Ärzte Zeitung, 02.05.2011

Das erste Jahr Pflege soll jeder selbst bezahlen

Das erste Jahr Pflege soll jeder selbst bezahlen. Mit diesem Vorschlag schalten sich Freiburger Wissenschaftler in die Debatte über die Finanzierung der Pflege ein. Die Koalition sieht derzeit keinen privaten Kapitalstock vor.

Von Anno Fricke

Das erste Jahr Pflege soll jeder selbst bezahlen

Zuwendung in der Pflege braucht private Sicherungsmodelle der Finanzierung, sagen Freiburger Generationenforscher.

© Oliver Berg / dpa

BERLIN. Die Menschen in Deutschland sollen Pflegekosten für ein Jahr privat ansparen. Mit diesem Vorschlag greift das Deutsche Institut für Altersvorsorge (DIA), hinter dem die Deutsche Bank als Gesellschafterin steht, in die Diskussion um die künftige Finanzierung der Pflege ein.

Das vom Forschungszentrum Generationenverträge der Universität Freiburg entwickelte "Karenzzeitmodell" sieht vor, dass zwischen dem Beginn der Pflegebedürftigkeit und dem Eintreten der Sozialen Pflegeversicherung eine von der Politik festzulegende Zeit liegen solle.

In dieser Zeit solle der Pflegebedürftige die Kosten der Pflege selbst tragen. Mit Einführung eines solchen Modells wären zumindest die gesetzlich Versicherten dazu verpflichtet, die voraussichtlich dafür benötigte Summe anzusparen.

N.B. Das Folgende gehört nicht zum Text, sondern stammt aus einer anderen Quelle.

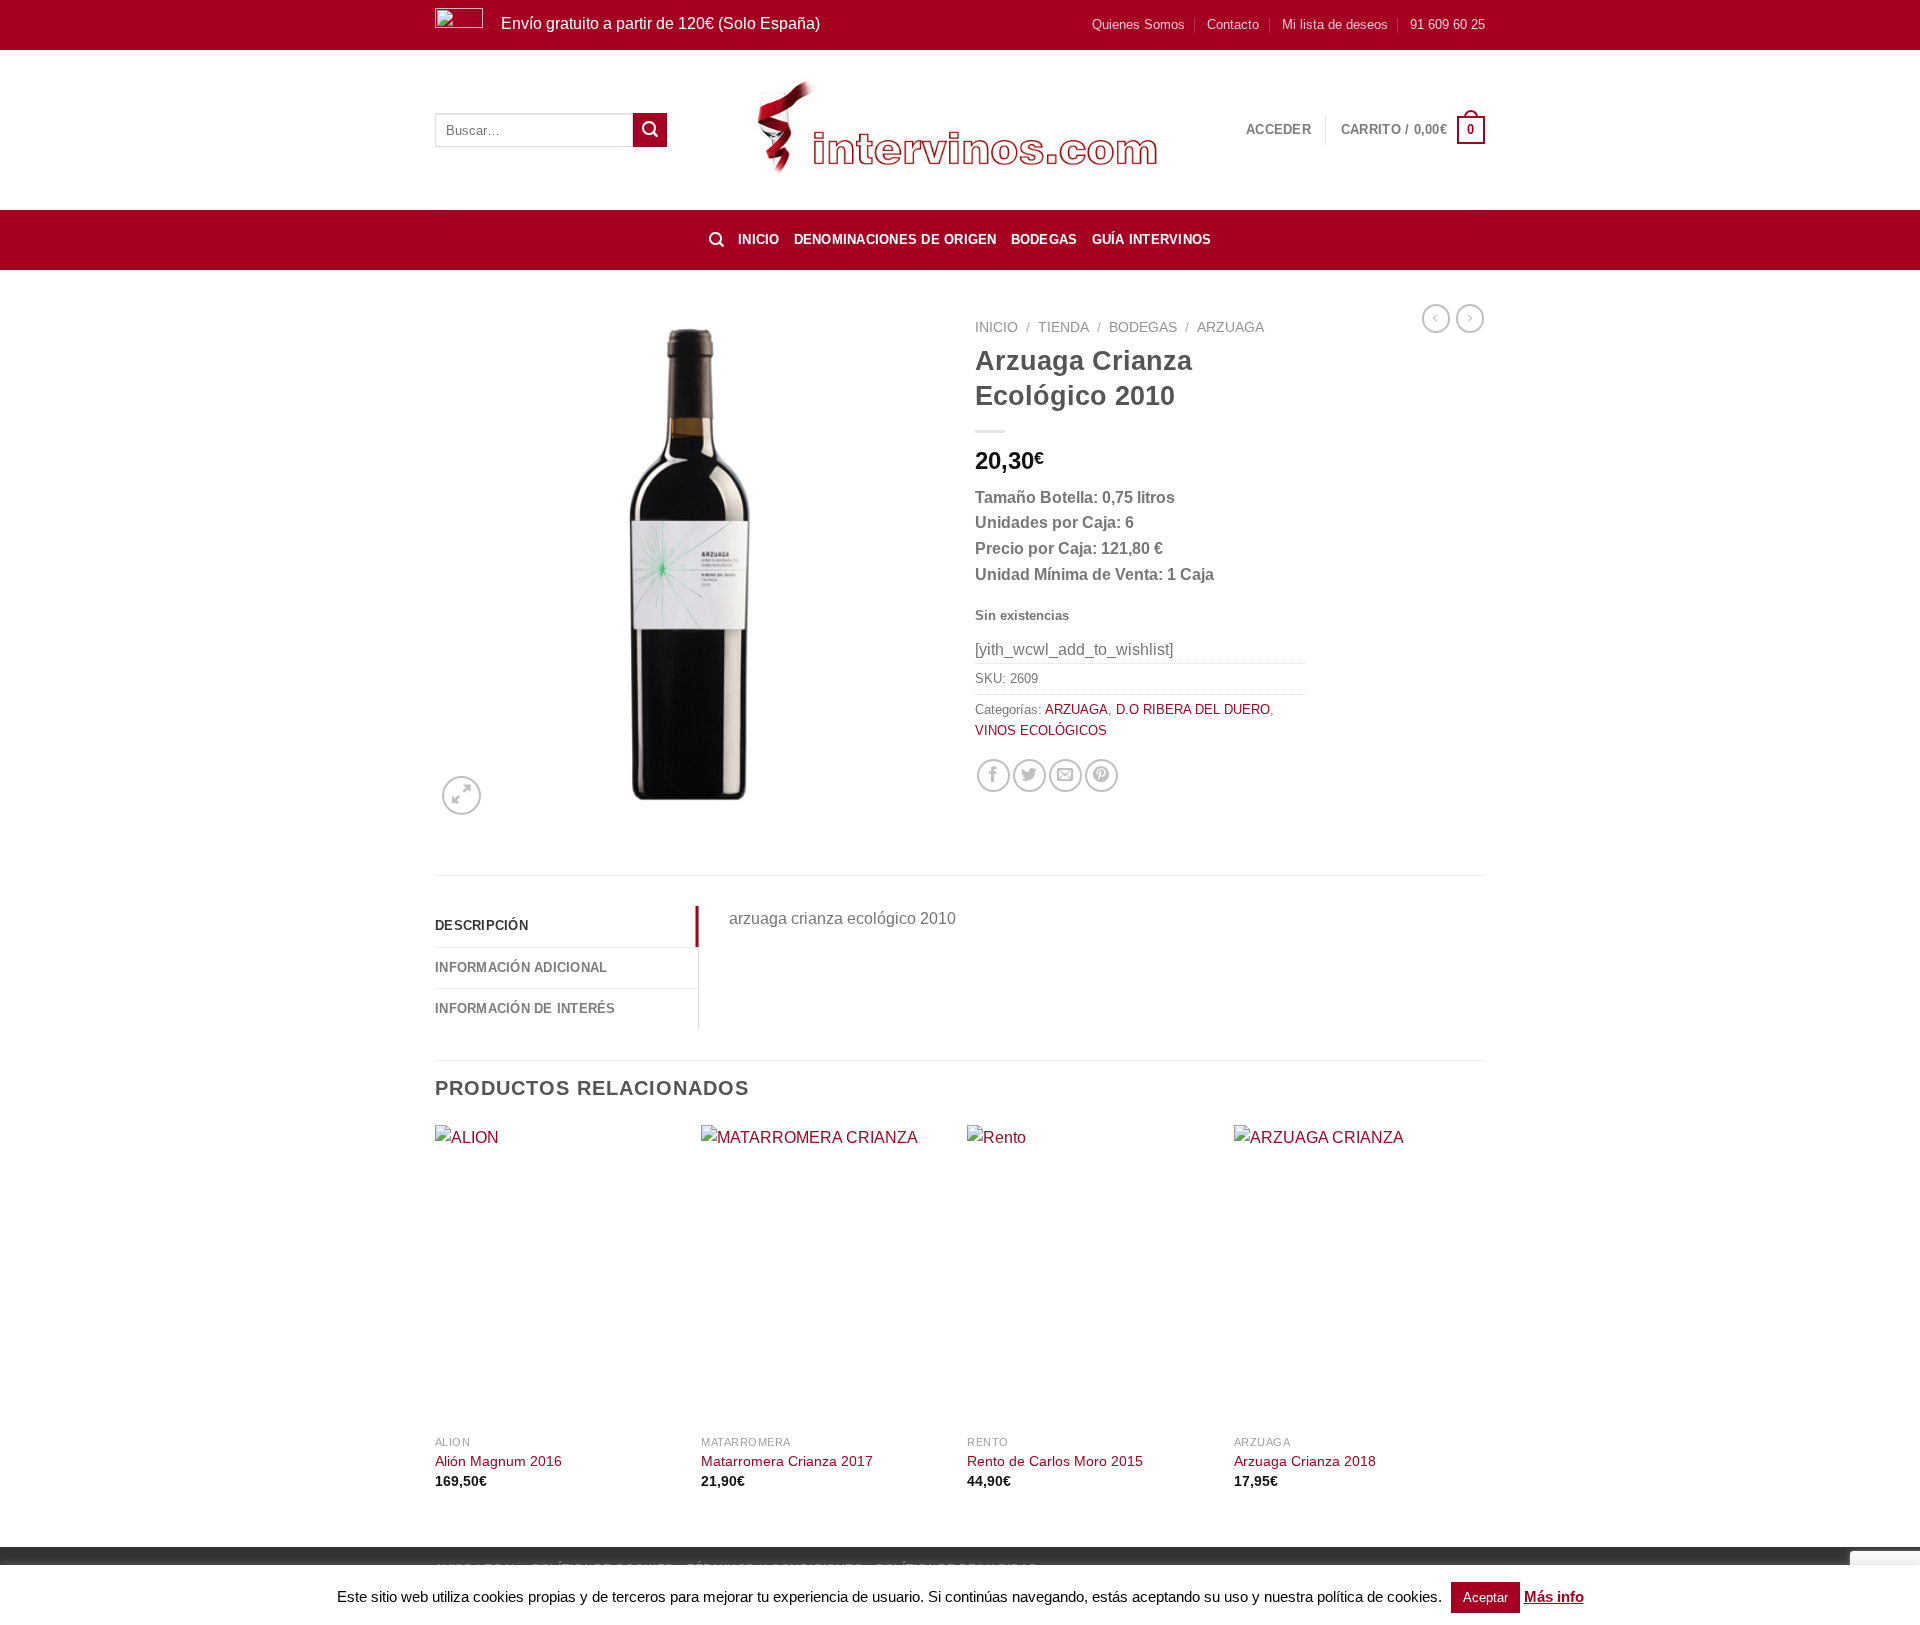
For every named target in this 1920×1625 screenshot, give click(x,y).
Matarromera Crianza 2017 (787, 1461)
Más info (1554, 1596)
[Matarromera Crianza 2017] (824, 1275)
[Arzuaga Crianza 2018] (1357, 1275)
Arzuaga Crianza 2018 (1305, 1461)
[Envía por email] (1065, 775)
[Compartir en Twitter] (1029, 775)
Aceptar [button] (1485, 1597)
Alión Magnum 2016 (498, 1461)
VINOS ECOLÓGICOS (1041, 730)
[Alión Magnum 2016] (558, 1275)
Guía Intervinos (1152, 239)
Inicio (759, 239)
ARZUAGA (1230, 327)
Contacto (1233, 24)
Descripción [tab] (481, 925)
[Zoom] (461, 795)
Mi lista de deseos (1335, 24)
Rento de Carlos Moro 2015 (1055, 1461)
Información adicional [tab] (521, 967)
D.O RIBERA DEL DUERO (1193, 709)
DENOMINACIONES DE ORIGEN (895, 239)
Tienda (1063, 327)
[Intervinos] (960, 129)
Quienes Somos (1138, 24)
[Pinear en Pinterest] (1101, 775)
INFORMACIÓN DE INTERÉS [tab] (525, 1008)
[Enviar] (650, 130)
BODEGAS (1044, 239)
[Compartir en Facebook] (993, 775)
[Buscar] (716, 240)
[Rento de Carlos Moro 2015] (1090, 1275)
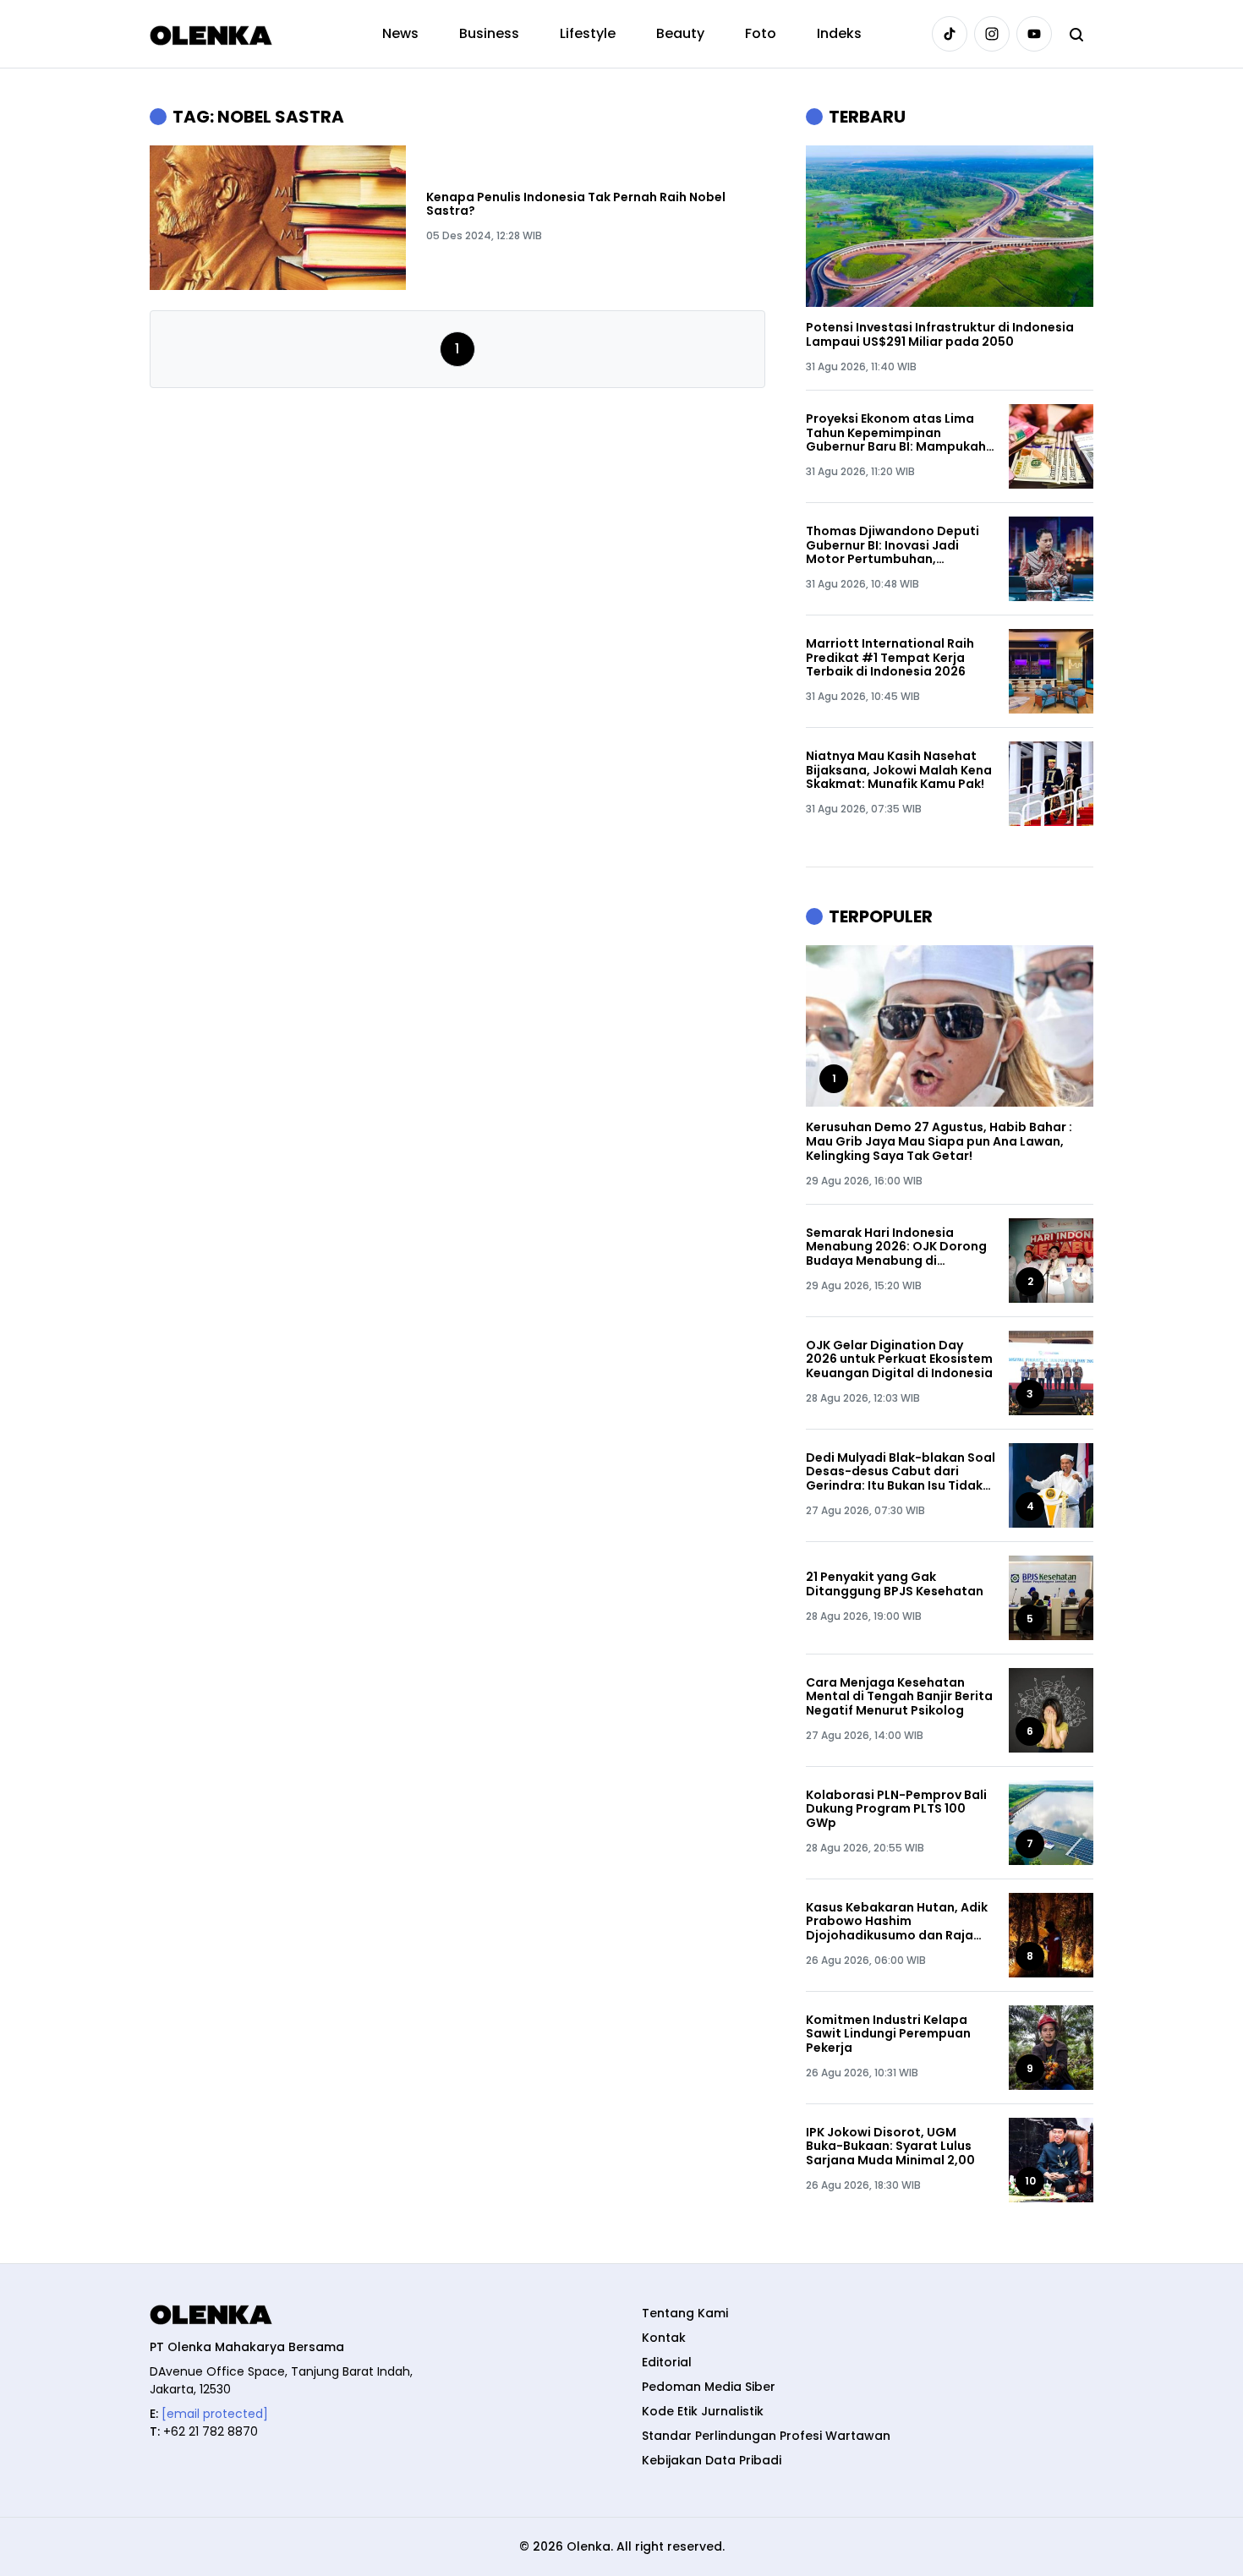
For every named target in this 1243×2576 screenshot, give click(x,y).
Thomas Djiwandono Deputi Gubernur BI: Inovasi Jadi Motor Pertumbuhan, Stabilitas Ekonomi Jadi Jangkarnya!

23 Euro betrüge der gegenwärtig dafür aufzubringende monatliche Beitrag, sagte Professor Bernd Raffelhüschen aus Freiburg bei der Vorstellung des Konzeptes am Montag in Berlin. Damit ließen sich die aktuellen Beiträge für die Pflegeversicherung von 1,95 und 2,25 Prozent des Bruttoeinkommens bis etwa zum Jahr 2030 beibehalten. Menschen, die diesen Betrag nicht aufbringen können, soll der Steuerzahler unter die Arme greifen.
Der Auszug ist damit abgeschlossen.